A quarentena que se converteu em oitentena e que poderá se prolongar, deve servir para alguma coisa.
Primeiro, não é hora de se lamentar, se não falta um espaço para morar e alimento para sobreviver. Lamente-se o número dos que viviam na informalidade e não têm condições de subsistência. Lamente-se a morte que levou dezenas de milhares e que privou suas famílias da despedida, do ritual do luto e deixou filhos sem pais, pais sem filhos, maridos sem mulheres e estas sem seus companheiros.
Privilegiado quem pode aproveitar a solidão para refletir sobre a vida. Fazer um exame de consciência é imprescindível. Avaliar o que tem sido uma existência atabalhoada, correndo atrás de insignificâncias, perdendo tempo com inutilidades, ajuntando coisas e desprezando afeições.

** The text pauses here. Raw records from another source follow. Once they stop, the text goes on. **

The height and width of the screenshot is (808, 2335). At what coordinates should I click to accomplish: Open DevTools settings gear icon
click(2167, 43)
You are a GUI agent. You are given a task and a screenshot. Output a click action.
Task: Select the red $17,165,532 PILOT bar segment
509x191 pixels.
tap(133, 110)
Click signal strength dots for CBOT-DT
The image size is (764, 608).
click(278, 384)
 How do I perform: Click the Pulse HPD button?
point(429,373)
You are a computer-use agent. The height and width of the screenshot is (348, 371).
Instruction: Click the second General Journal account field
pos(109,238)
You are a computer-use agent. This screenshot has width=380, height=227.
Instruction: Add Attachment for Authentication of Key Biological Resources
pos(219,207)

Impressionou-me a leitura do texto “Entre quatro paredes”, de João Pereira Coutinho (FSP, 13.4.20), recomendando a leitura de “Walden”, obra de Henry David Thoreau, o mesmo que propôs a desobediência civil a um governo injusto.

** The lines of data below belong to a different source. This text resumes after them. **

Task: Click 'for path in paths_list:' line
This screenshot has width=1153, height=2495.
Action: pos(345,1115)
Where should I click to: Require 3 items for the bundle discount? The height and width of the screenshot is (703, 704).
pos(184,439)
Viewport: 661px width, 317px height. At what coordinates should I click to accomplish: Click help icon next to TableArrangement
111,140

Thoreau passou dois anos e dois meses recluso numa cabana afastada de tudo. Concluiu que a maior parte dos homens vive de forma mesquinha, como formigas correndo de um lado para o outro, alimentando o nosso ciclo de desejos com novos desejos sempre impossíveis de saciar. A vida se perde no detalhe. O que lembra o “por delicadeza perdi minha vida”. A vergonha de dizer não, a opção pela covardia da dissimulação em lugar de uma franqueza que pode machucar o outro. Um outro que, por sua vez, não hesita em nos machucar.
Dispor do tempo mostra que nos perdemos em mil tarefas inglórias, sempre em busca das ridículas noções de grandeza e magnificência. O conselho de Thoreau ainda é válido para nós, dois séculos depois: “Simplifiquem, simplifiquem!”. Desapeguemo-nos. Despojemo-nos do que acumulamos e para nada serve. Até da volúpia do contato físico, na verdade algo que, ao faltar, não equivale à eliminação do amor. “O valor de um homem não está em sua pele, para precisarmos tocá-lo”. A afeição é intangível. Na verdade, a prova de estima reside hoje em não tocar as pessoas, para reduzir o risco de contaminá-las.

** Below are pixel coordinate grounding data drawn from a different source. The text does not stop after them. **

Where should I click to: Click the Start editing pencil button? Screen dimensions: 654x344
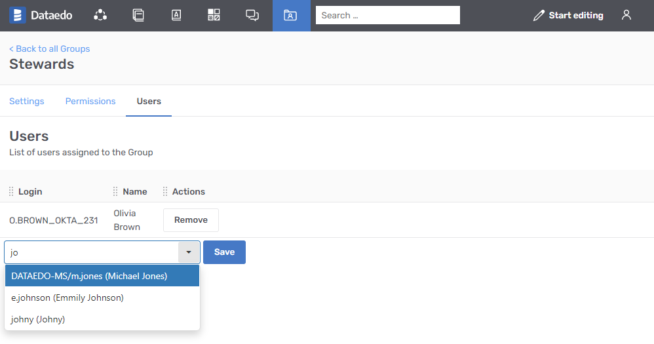(568, 15)
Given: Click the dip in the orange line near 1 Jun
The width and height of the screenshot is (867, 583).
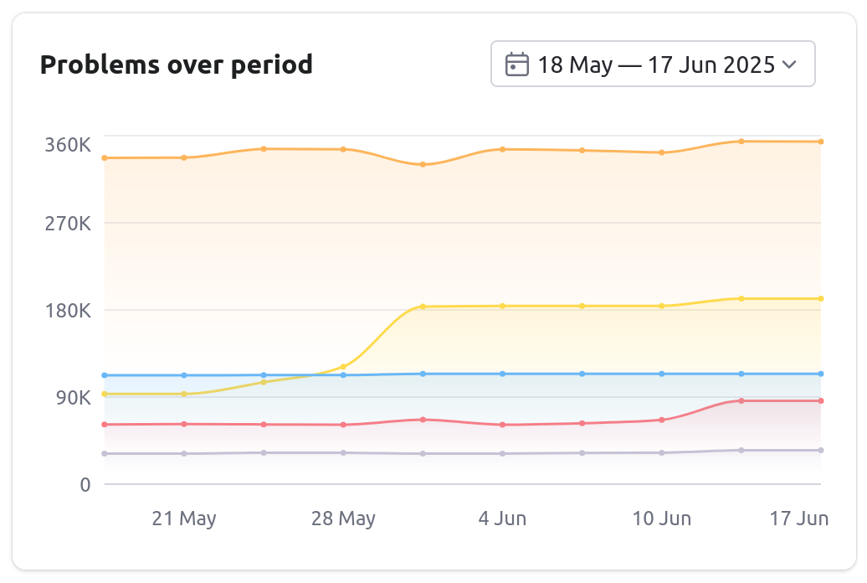Looking at the screenshot, I should pos(422,165).
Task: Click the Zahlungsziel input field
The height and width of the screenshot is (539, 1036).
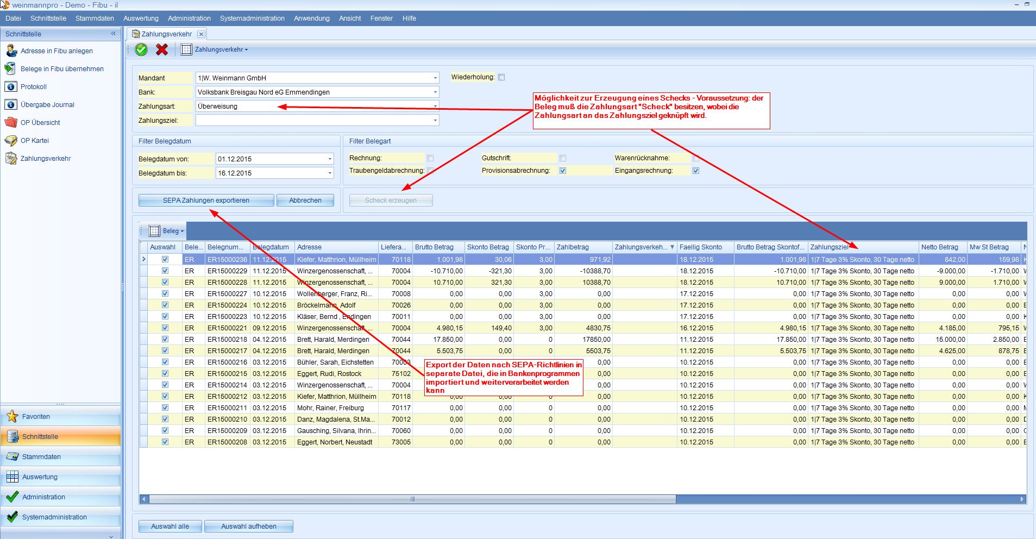Action: [x=314, y=121]
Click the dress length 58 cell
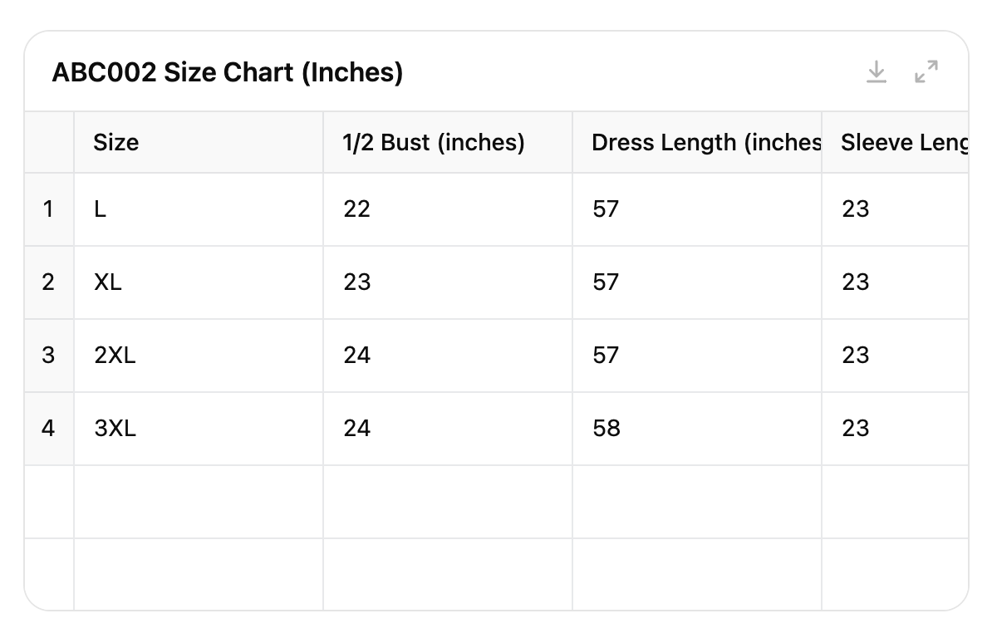This screenshot has height=633, width=992. (696, 429)
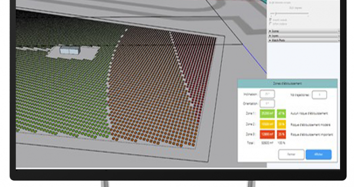Expand the Match Photo tray panel
This screenshot has height=187, width=354.
click(303, 40)
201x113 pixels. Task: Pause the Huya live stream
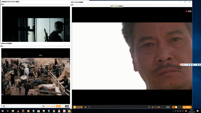[85, 107]
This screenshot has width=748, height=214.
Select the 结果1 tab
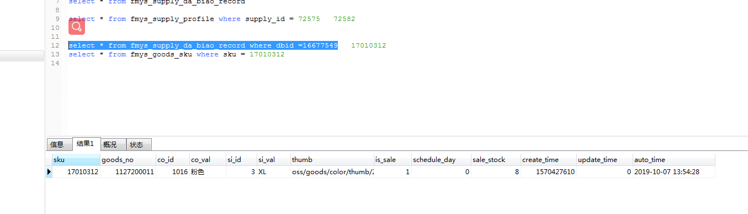(86, 144)
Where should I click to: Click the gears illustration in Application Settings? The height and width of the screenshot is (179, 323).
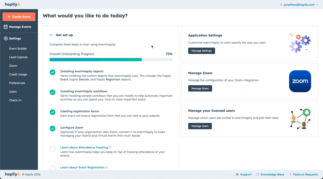[x=300, y=43]
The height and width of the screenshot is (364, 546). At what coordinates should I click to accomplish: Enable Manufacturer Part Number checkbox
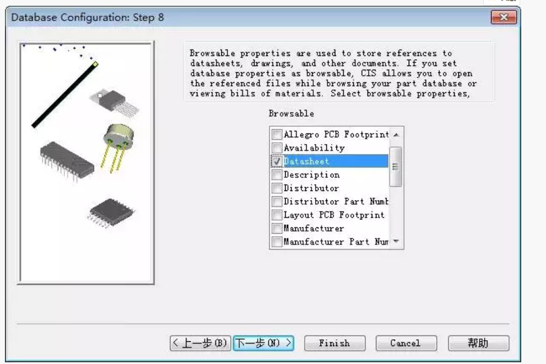(277, 242)
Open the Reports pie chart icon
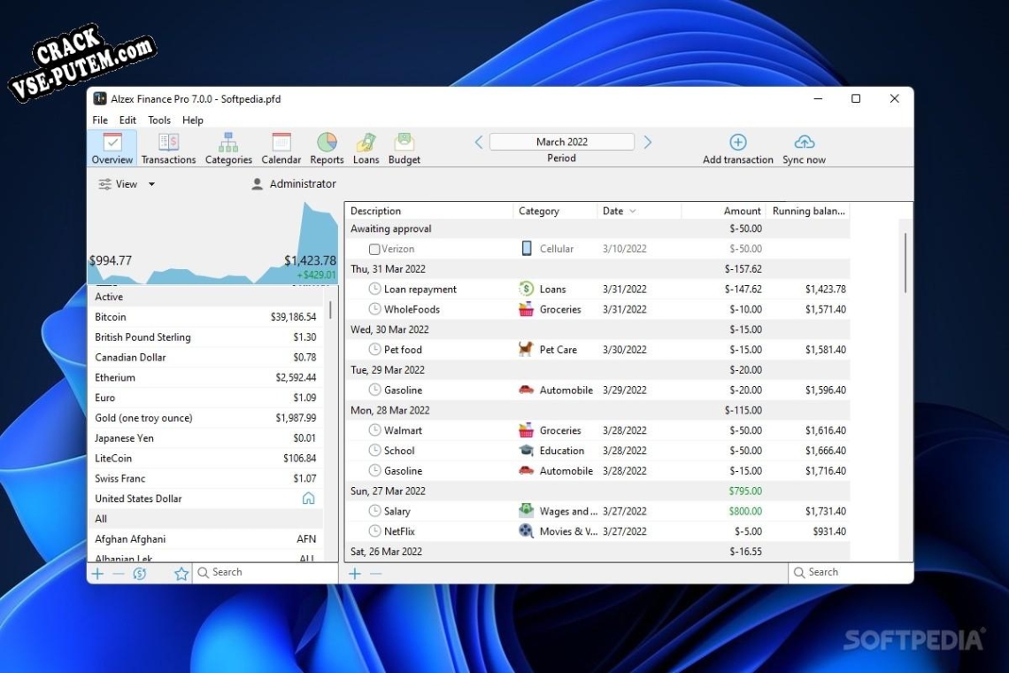Viewport: 1009px width, 673px height. (327, 142)
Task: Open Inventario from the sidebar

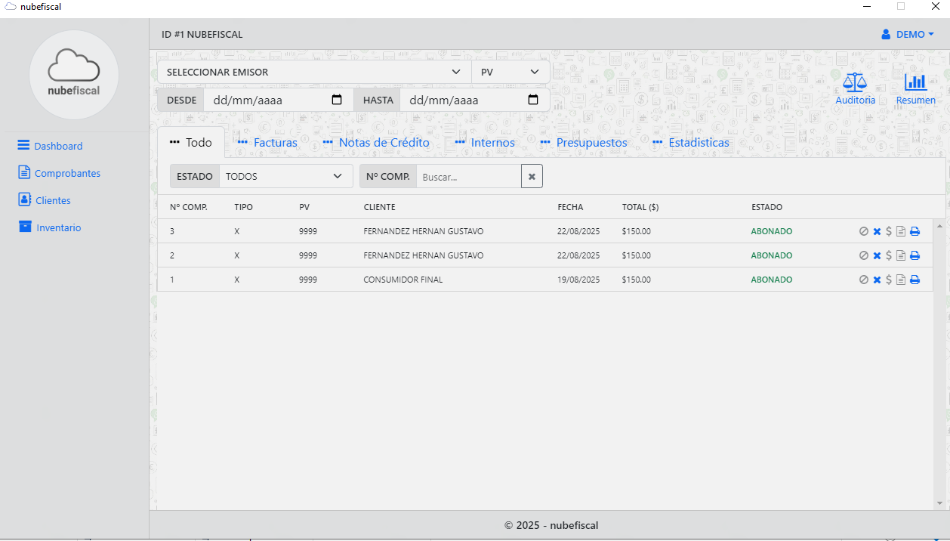Action: click(x=58, y=228)

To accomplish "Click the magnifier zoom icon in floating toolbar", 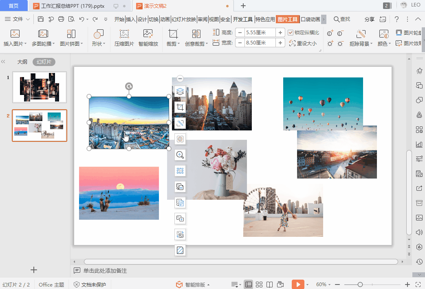I will click(180, 155).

Para Thoreau, somos a nossa primeira companhia. Se não conseguimos conviver com ela, se não a suportamos, nunca seremos boa companhia para alguém. É urgente resgatar o sentido de nossa individualidade. “Todo homem é senhor de um reino do qual o império terreno do czar não passa de um Estado minúsculo”. Coutinho completa: “Se essa quarentena não servir para visitarmos o nosso reino abandonado, para abrir as janelas, para podar o jardim, servirá para que?”.
Se viermos a perder o medo da solidão, ela deixa de ser solidão. O silêncio já não é mais silêncio, pois escutaremos “tudo o que o vento traz”. É percorrer o que de bom já vivemos, como propunha Cecilia Meireles: os jardins da memória só a mim pertencem. Só eu tenho a chave.
Valhamo-nos do que a peste nos impõe e aceitemos o convite helênico do “conhece-te a ti mesmo!”. Para isso, sirvamo-nos daqueles que nos legaram lições de vida válidas para quem consegue ler de verdade, assimilando a alma que o escritor deixou como forma de compartilhar suas experiências. Os livros devem ser lidos com respeito. E não é a leitura dinâmica, automática, superficial. Ao “contrário, a leitura que alimenta os espíritos famintos existe para suspender as horas”.
Vale a pena ler Thoreau, mas também ler os clássicos. Citamos tantos livros que nunca lemos com vagar e saboreando cada linha. Dante, Cervantes, Pessoa, Machado, Montaigne, tantos os convites à nossa espera!
Impregnemo-nos da poética de Thoreau, que exortava “Dirige teu olhar para dentro de ti/E mil regiões encontrarás ali/ainda ignotas. Percorre tal via/ E mestre serás em tua cosmografia”.
É o que poderá nos ajudar a aguardar o fim do flagelo. “Só amanhece o dia para o qual estamos despertos”.
Obrigado Thoreau, obrigado João Pereira Coutinho, por nos auxiliarem nessa hora e nos dar esperança de que possamos repetir os profetas: “Onde estava, ó morte, teu aguilhão? Onde estava, o túmulo, tua vitória então?”.
_ José Renato Nalini é Reitor da UNIREGISTRAL, docente da Pós-graduação da UNINOVE e Presidente da ACADEMIA PAULISTA DE LETRAS – 2019-2020.